%%

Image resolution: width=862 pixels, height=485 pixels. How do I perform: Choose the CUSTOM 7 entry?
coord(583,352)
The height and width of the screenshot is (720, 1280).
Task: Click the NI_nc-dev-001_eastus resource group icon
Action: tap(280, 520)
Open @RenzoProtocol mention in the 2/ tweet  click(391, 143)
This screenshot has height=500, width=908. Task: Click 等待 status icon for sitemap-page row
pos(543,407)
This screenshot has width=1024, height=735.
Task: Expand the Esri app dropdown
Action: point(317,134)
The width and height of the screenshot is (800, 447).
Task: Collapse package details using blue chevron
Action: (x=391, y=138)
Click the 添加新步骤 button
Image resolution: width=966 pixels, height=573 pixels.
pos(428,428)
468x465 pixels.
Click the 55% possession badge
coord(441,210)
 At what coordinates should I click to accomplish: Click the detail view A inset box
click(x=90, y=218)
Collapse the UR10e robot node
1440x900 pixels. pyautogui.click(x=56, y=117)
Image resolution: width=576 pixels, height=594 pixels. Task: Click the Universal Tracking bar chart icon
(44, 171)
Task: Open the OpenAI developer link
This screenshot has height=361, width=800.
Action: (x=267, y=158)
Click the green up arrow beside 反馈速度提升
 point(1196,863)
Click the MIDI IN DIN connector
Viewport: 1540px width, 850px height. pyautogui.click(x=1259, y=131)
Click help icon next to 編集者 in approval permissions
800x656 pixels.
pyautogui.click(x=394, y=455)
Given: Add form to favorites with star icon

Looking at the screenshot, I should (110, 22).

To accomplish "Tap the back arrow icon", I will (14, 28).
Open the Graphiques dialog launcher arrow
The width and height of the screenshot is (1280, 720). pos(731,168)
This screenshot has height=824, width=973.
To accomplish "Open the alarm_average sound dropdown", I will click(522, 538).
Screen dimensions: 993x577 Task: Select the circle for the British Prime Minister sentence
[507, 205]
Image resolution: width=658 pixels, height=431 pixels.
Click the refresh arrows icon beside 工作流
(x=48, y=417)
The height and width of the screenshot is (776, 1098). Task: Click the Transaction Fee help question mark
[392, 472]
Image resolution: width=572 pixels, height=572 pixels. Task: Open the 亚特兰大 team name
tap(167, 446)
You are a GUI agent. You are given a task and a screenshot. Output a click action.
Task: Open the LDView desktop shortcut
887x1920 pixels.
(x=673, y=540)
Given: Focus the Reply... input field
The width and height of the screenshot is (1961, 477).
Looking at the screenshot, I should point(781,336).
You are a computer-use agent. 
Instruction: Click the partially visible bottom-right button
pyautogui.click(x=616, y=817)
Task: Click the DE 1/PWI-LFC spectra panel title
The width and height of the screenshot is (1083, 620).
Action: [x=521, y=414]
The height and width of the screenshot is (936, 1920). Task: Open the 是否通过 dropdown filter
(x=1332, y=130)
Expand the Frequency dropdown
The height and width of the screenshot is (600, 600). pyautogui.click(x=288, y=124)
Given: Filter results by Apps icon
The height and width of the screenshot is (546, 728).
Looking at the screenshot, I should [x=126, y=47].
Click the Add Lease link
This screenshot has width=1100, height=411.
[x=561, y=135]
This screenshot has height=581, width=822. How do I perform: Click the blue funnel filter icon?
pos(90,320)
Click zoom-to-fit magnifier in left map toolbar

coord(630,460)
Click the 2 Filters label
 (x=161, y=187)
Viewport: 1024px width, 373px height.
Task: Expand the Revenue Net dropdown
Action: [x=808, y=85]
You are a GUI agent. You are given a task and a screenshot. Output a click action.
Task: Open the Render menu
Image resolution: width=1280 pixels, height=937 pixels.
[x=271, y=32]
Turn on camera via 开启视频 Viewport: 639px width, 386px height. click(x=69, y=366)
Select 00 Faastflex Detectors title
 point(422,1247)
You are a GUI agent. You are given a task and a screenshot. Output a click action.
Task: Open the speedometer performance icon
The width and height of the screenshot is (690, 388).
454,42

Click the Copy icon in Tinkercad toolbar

%%

» **THE TASK**:
Set down the records above once more, exactly as given.

» **EXPECTED OUTPUT**:
Image resolution: width=862 pixels, height=485 pixels. How do I perform: Choose the CUSTOM 7 entry?
coord(583,352)
The height and width of the screenshot is (720, 1280).
Task: Click the NI_nc-dev-001_eastus resource group icon
Action: tap(280, 520)
Open @RenzoProtocol mention in the 2/ tweet  click(391, 143)
This screenshot has height=500, width=908. Task: Click 等待 status icon for sitemap-page row
pos(543,407)
This screenshot has width=1024, height=735.
Task: Expand the Esri app dropdown
Action: point(317,134)
The width and height of the screenshot is (800, 447).
Task: Collapse package details using blue chevron
Action: (x=391, y=138)
Click the 添加新步骤 button
Image resolution: width=966 pixels, height=573 pixels.
pos(428,428)
468x465 pixels.
Click the 55% possession badge
coord(441,210)
 At what coordinates should I click to accomplish: Click the detail view A inset box
click(x=90, y=218)
Collapse the UR10e robot node
1440x900 pixels. pyautogui.click(x=56, y=117)
Image resolution: width=576 pixels, height=594 pixels. Task: Click the Universal Tracking bar chart icon
(44, 171)
Task: Open the OpenAI developer link
This screenshot has height=361, width=800.
Action: (x=267, y=158)
Click the green up arrow beside 反馈速度提升
 point(1196,863)
Click the MIDI IN DIN connector
Viewport: 1540px width, 850px height. pyautogui.click(x=1259, y=131)
Click help icon next to 編集者 in approval permissions
800x656 pixels.
pyautogui.click(x=394, y=455)
Given: Add form to favorites with star icon

Looking at the screenshot, I should (110, 22).

To accomplish "Tap the back arrow icon", I will (14, 28).
Open the Graphiques dialog launcher arrow
The width and height of the screenshot is (1280, 720). pos(731,168)
This screenshot has height=824, width=973.
To accomplish "Open the alarm_average sound dropdown", I will click(522, 538).
Screen dimensions: 993x577 Task: Select the circle for the British Prime Minister sentence
[507, 205]
Image resolution: width=658 pixels, height=431 pixels.
Click the refresh arrows icon beside 工作流
(x=48, y=417)
The height and width of the screenshot is (776, 1098). Task: Click the Transaction Fee help question mark
[392, 472]
Image resolution: width=572 pixels, height=572 pixels. Task: Open the 亚特兰大 team name
tap(167, 446)
You are a GUI agent. You are given a task and a screenshot. Output a click action.
Task: Open the LDView desktop shortcut
887x1920 pixels.
(x=673, y=540)
Given: Focus the Reply... input field
The width and height of the screenshot is (1961, 477).
Looking at the screenshot, I should point(781,336).
You are a computer-use agent. 
Instruction: Click the partially visible bottom-right button
pyautogui.click(x=616, y=817)
Task: Click the DE 1/PWI-LFC spectra panel title
The width and height of the screenshot is (1083, 620).
Action: [x=521, y=414]
The height and width of the screenshot is (936, 1920). Task: Open the 是否通过 dropdown filter
(x=1332, y=130)
Expand the Frequency dropdown
The height and width of the screenshot is (600, 600). pyautogui.click(x=288, y=124)
Given: Filter results by Apps icon
The height and width of the screenshot is (546, 728).
Looking at the screenshot, I should [x=126, y=47].
Click the Add Lease link
This screenshot has width=1100, height=411.
[x=561, y=135]
This screenshot has height=581, width=822. How do I perform: Click the blue funnel filter icon?
pos(90,320)
Click zoom-to-fit magnifier in left map toolbar

coord(630,460)
Click the 2 Filters label
 (x=161, y=187)
Viewport: 1024px width, 373px height.
Task: Expand the Revenue Net dropdown
Action: [x=808, y=85]
You are a GUI agent. You are given a task and a screenshot. Output a click action.
Task: Open the Render menu
Image resolution: width=1280 pixels, height=937 pixels.
[x=271, y=32]
Turn on camera via 开启视频 Viewport: 639px width, 386px height. click(x=69, y=366)
Select 00 Faastflex Detectors title
 point(422,1247)
You are a GUI agent. You are given a task and a screenshot. Output a click action.
Task: Open the speedometer performance icon
The width and height of the screenshot is (690, 388).
454,42

Click the Copy icon in Tinkercad toolbar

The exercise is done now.